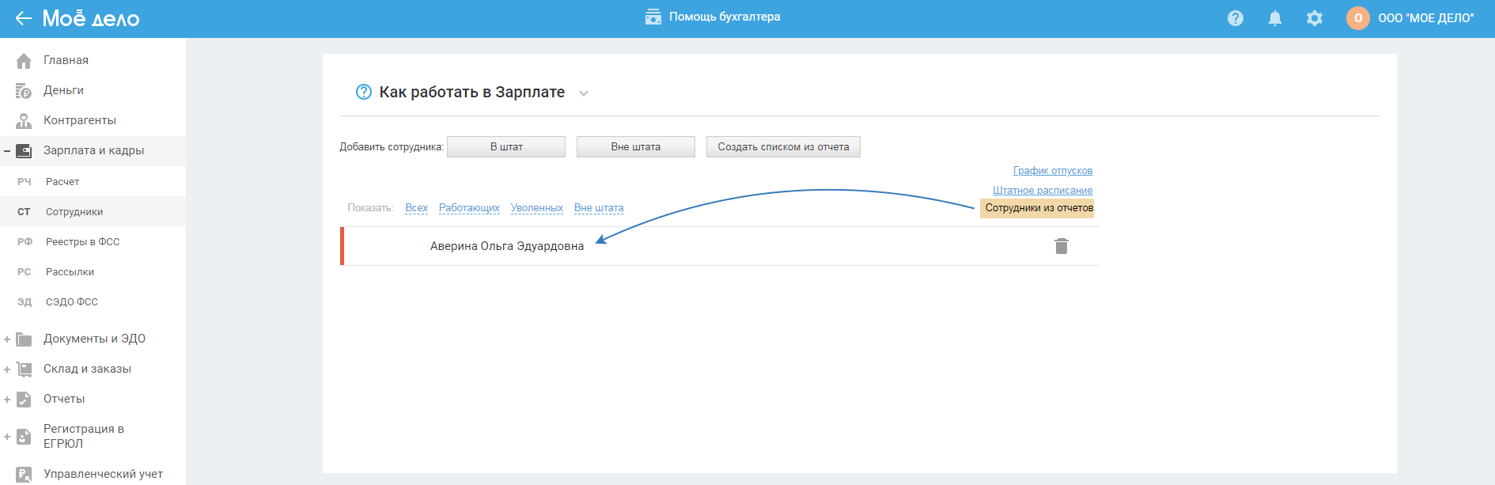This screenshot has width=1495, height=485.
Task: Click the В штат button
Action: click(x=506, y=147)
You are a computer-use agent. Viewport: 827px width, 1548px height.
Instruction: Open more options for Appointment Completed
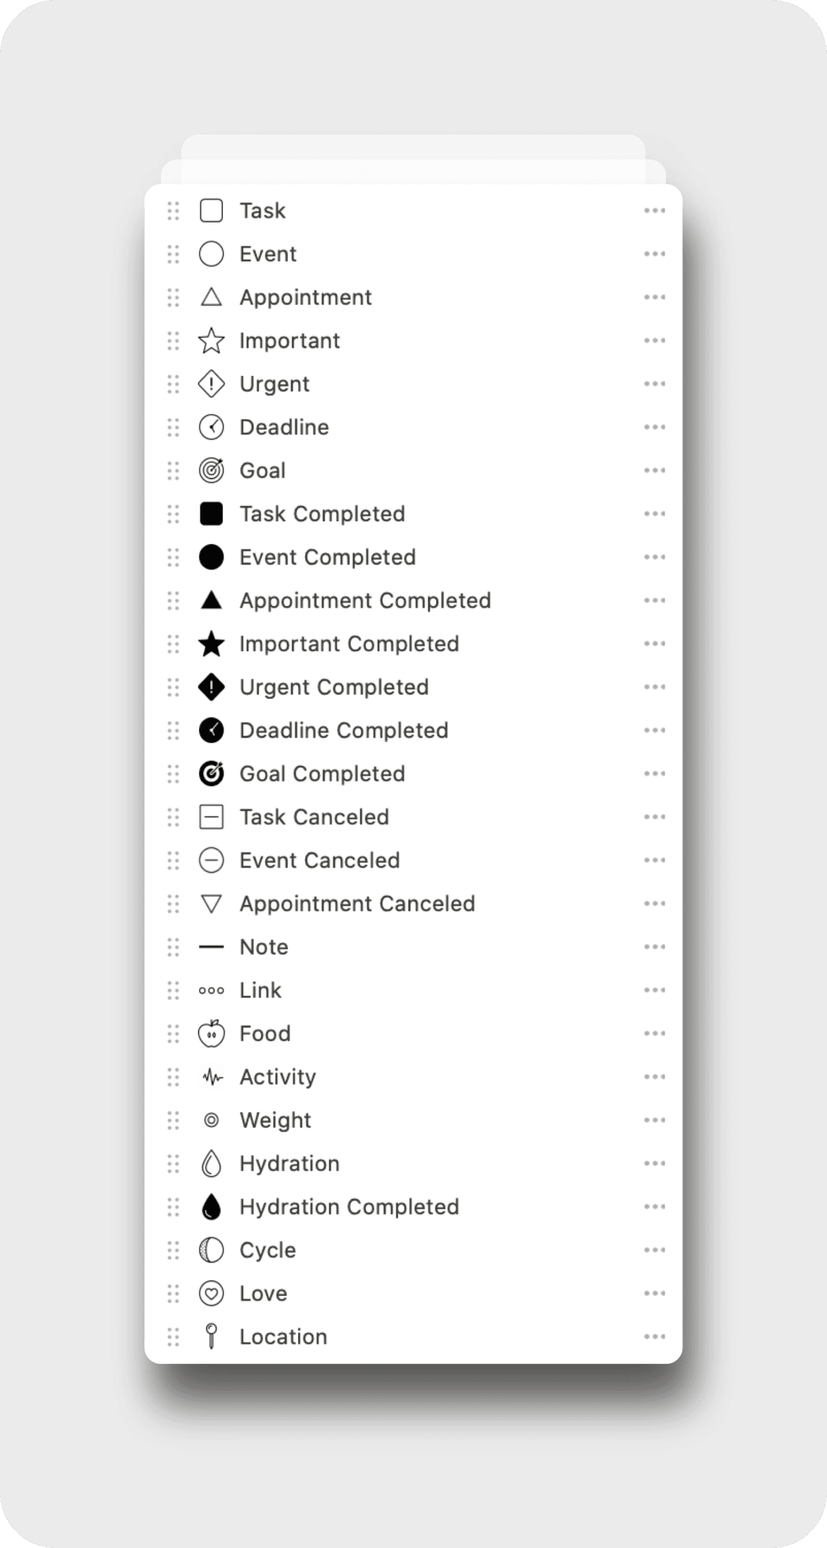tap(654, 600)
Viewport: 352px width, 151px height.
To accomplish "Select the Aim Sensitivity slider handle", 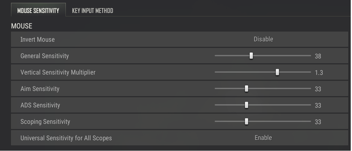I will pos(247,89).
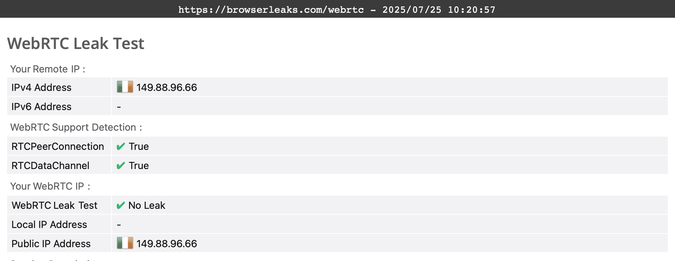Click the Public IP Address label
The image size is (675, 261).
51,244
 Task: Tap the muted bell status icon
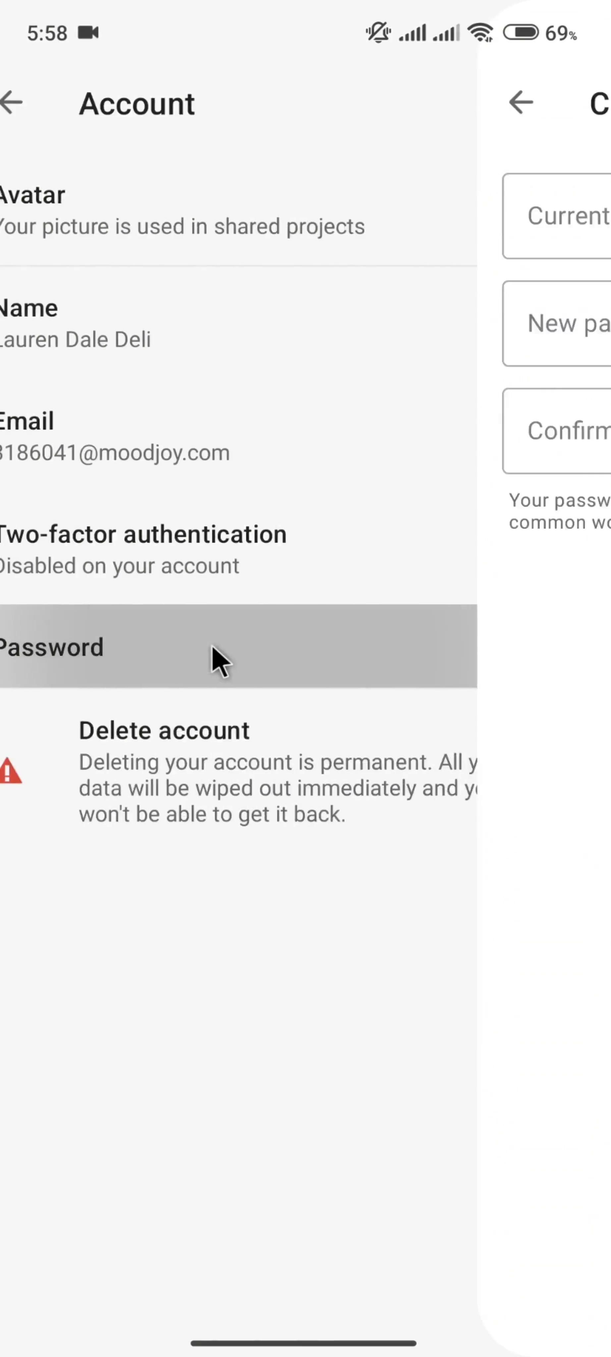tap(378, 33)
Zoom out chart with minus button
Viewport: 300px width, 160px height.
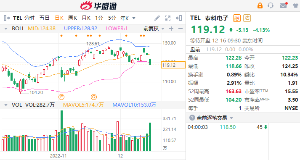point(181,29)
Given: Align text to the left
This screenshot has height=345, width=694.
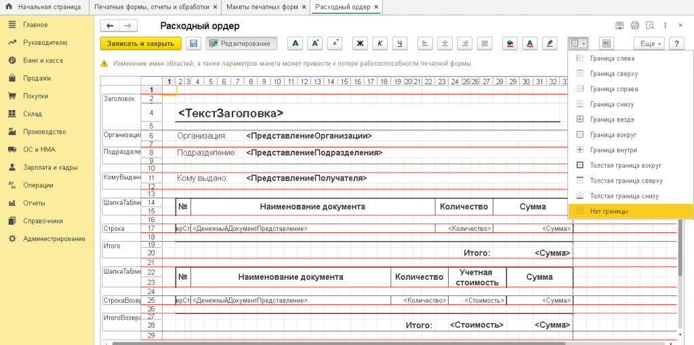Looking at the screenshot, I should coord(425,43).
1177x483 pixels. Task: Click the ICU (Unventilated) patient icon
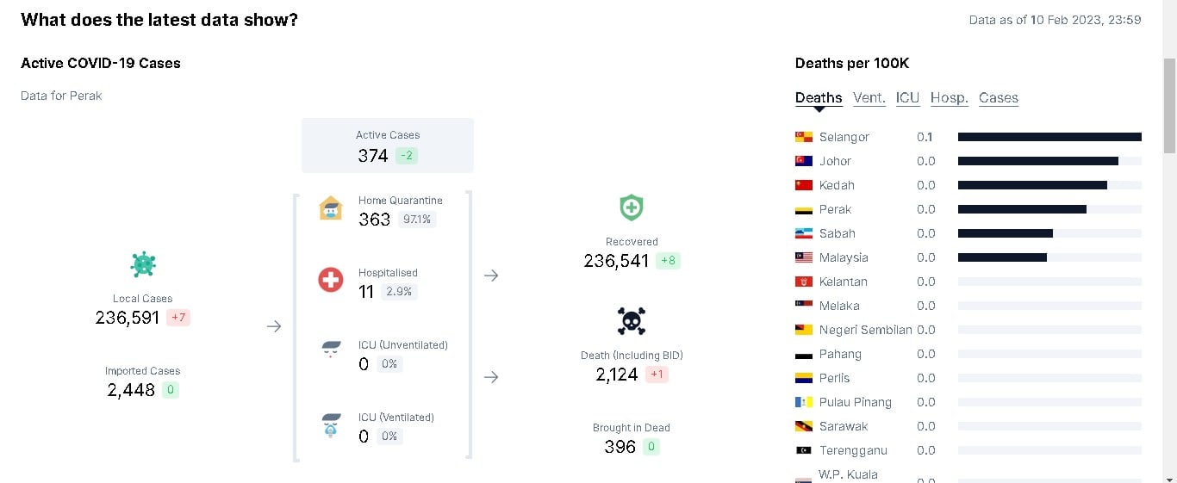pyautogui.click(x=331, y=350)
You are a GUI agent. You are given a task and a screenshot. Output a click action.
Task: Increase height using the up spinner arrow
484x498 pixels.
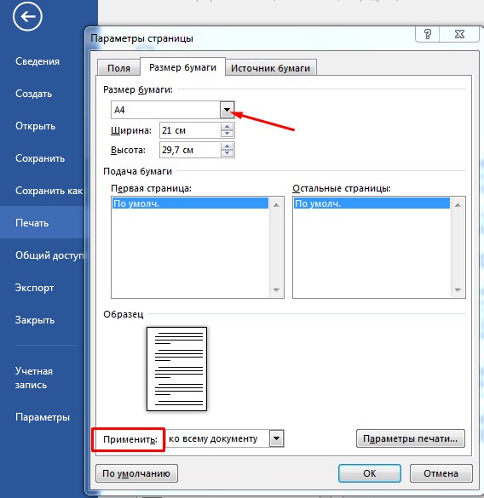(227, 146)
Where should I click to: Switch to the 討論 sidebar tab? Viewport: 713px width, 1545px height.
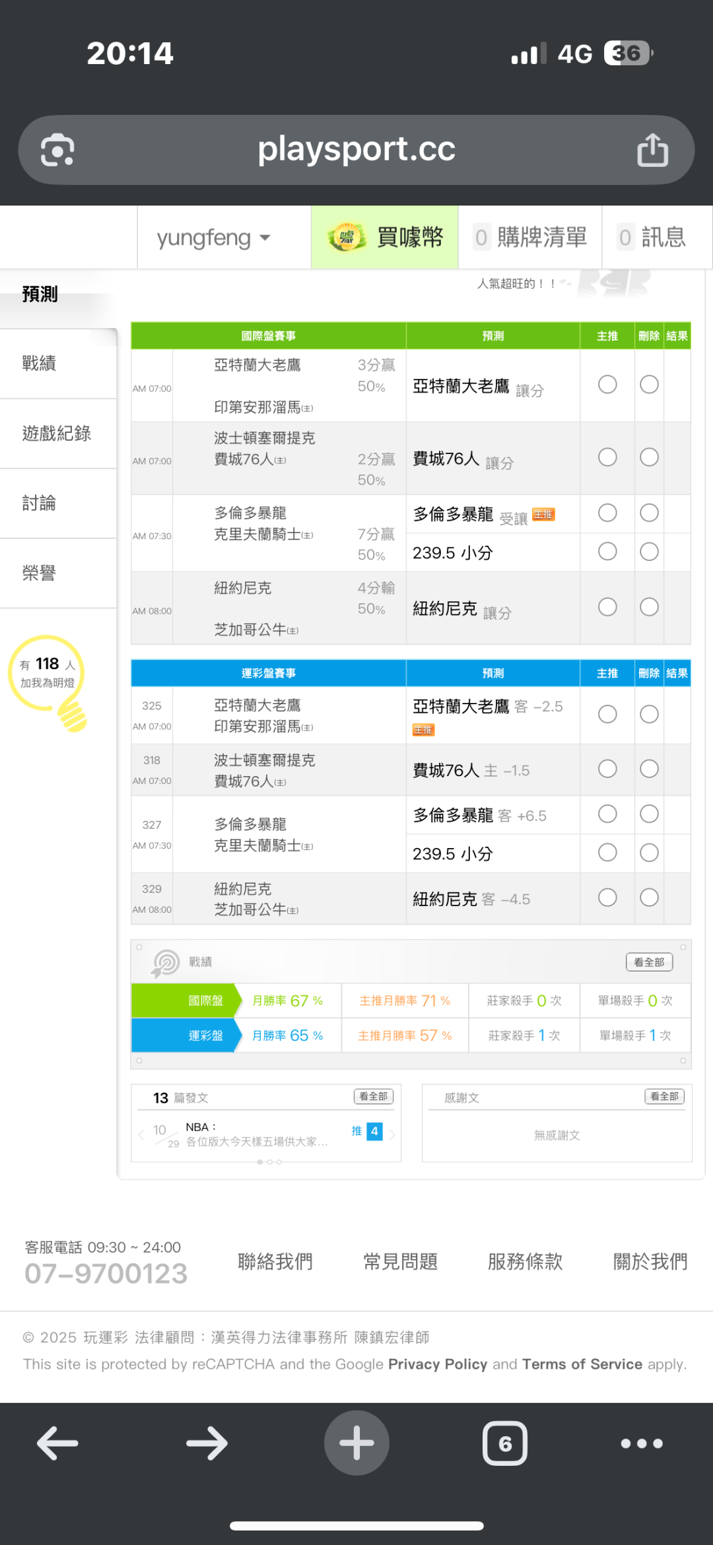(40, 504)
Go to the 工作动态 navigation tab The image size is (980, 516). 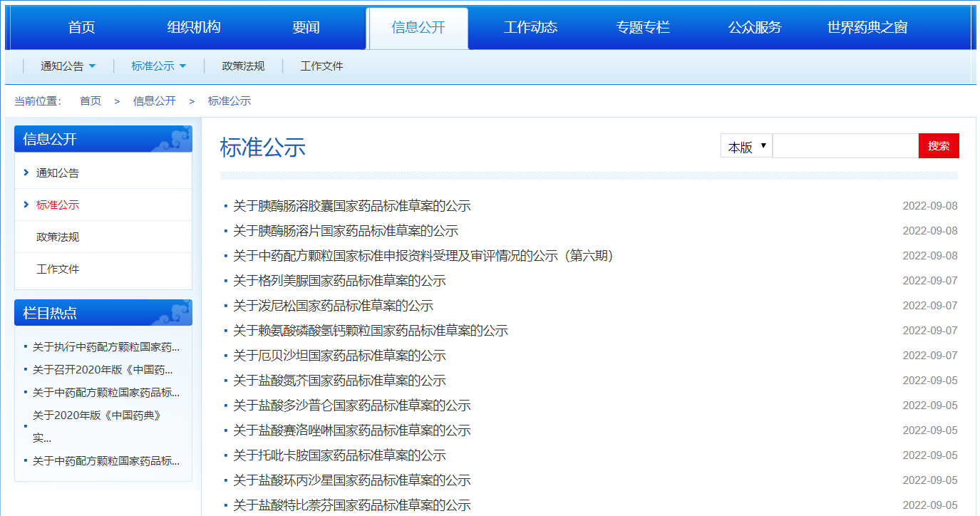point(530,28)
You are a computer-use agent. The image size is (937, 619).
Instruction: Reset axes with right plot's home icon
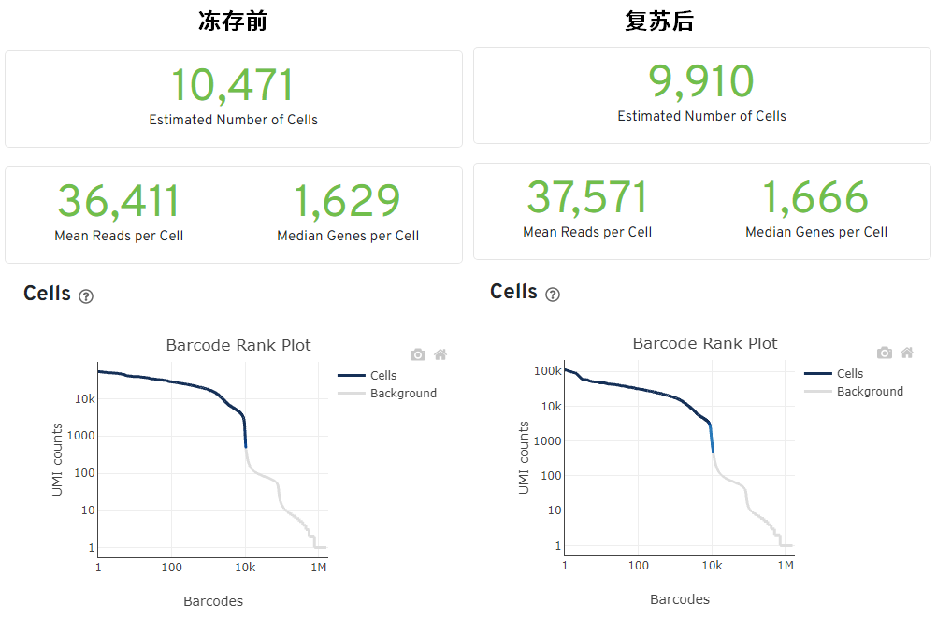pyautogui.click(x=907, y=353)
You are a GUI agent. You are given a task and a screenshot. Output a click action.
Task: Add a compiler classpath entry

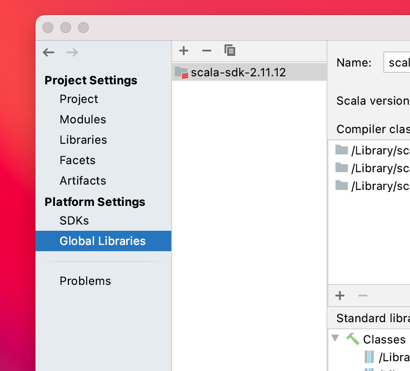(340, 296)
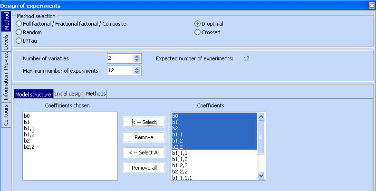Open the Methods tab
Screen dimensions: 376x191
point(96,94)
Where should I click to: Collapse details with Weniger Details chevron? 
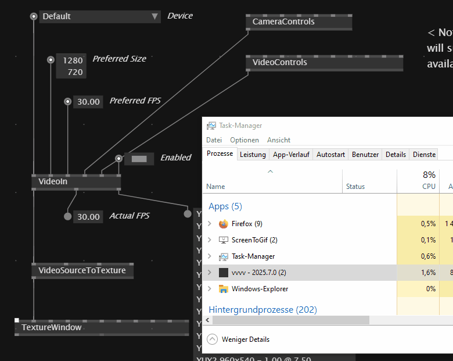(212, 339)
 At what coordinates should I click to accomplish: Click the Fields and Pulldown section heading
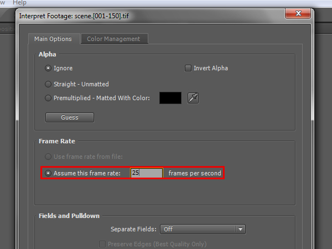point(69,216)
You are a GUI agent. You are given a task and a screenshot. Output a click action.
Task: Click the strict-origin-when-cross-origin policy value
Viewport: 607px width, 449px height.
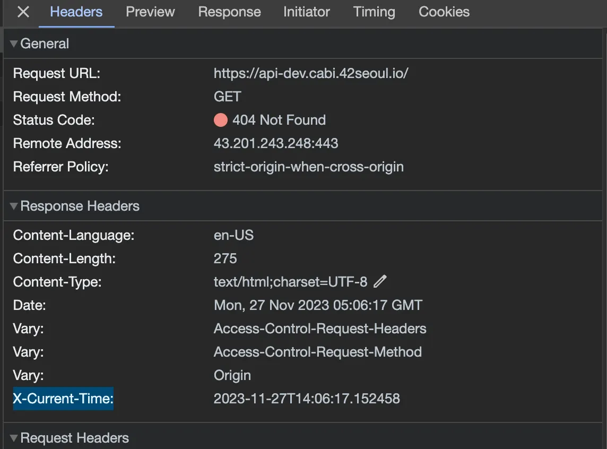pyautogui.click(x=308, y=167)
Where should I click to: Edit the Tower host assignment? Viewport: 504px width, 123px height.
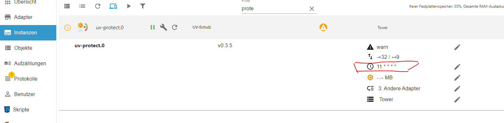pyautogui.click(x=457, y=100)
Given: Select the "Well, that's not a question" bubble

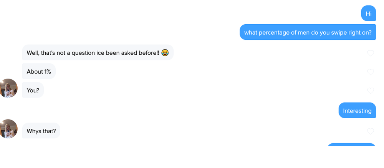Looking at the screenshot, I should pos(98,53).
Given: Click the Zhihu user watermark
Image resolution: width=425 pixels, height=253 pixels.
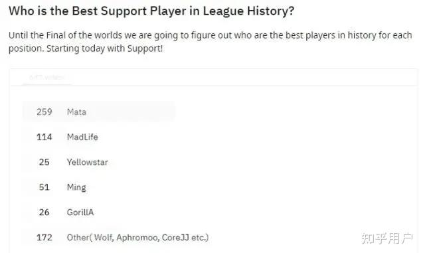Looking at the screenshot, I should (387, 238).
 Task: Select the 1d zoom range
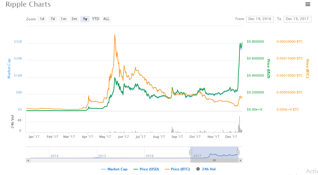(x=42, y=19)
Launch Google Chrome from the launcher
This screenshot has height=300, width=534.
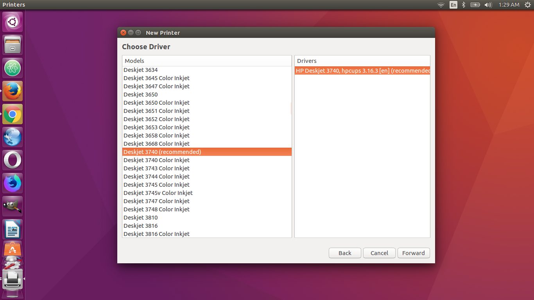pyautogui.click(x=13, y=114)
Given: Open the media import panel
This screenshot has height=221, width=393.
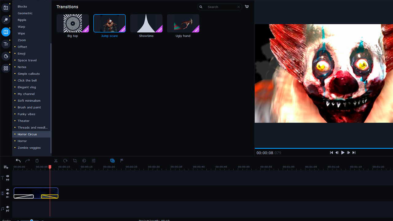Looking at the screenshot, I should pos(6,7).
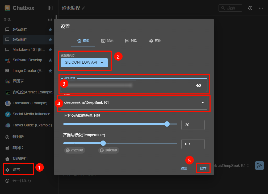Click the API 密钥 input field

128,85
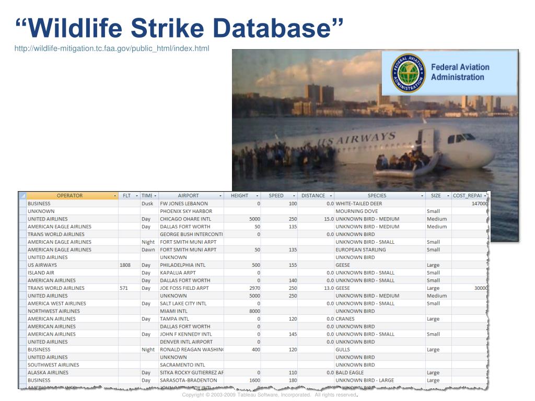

## ABOUT THIS TASK:
All lines above between the line that contains "Where should I click to: Collapse" and the last line of the entries, both included, must be transcribed exactly. No pictures are to appear.

## RESPONSE TO THE TASK:
Where should I click to: Collapse details with Weniger Details chevron? 
(212, 339)
 At what coordinates should I click to accomplish: Click the Fields and Pulldown section heading
point(69,216)
You are a GUI agent. You are given a task and a screenshot. Output a click action.
Task: Click the strict-origin-when-cross-origin policy value
Viewport: 607px width, 449px height.
pyautogui.click(x=308, y=167)
Where should I click to: Edit the Tower host assignment? Viewport: 504px width, 123px height.
pyautogui.click(x=457, y=100)
Given: Select the "Well, that's not a question" bubble

Looking at the screenshot, I should pos(98,53).
Given: Click the Zhihu user watermark
Image resolution: width=425 pixels, height=253 pixels.
Looking at the screenshot, I should (387, 238).
 Task: Select the 1d zoom range
(x=42, y=19)
Launch Google Chrome from the launcher
This screenshot has height=300, width=534.
pyautogui.click(x=13, y=114)
Given: Open the media import panel
This screenshot has height=221, width=393.
Looking at the screenshot, I should pos(6,7).
Click the API 密钥 input field

128,85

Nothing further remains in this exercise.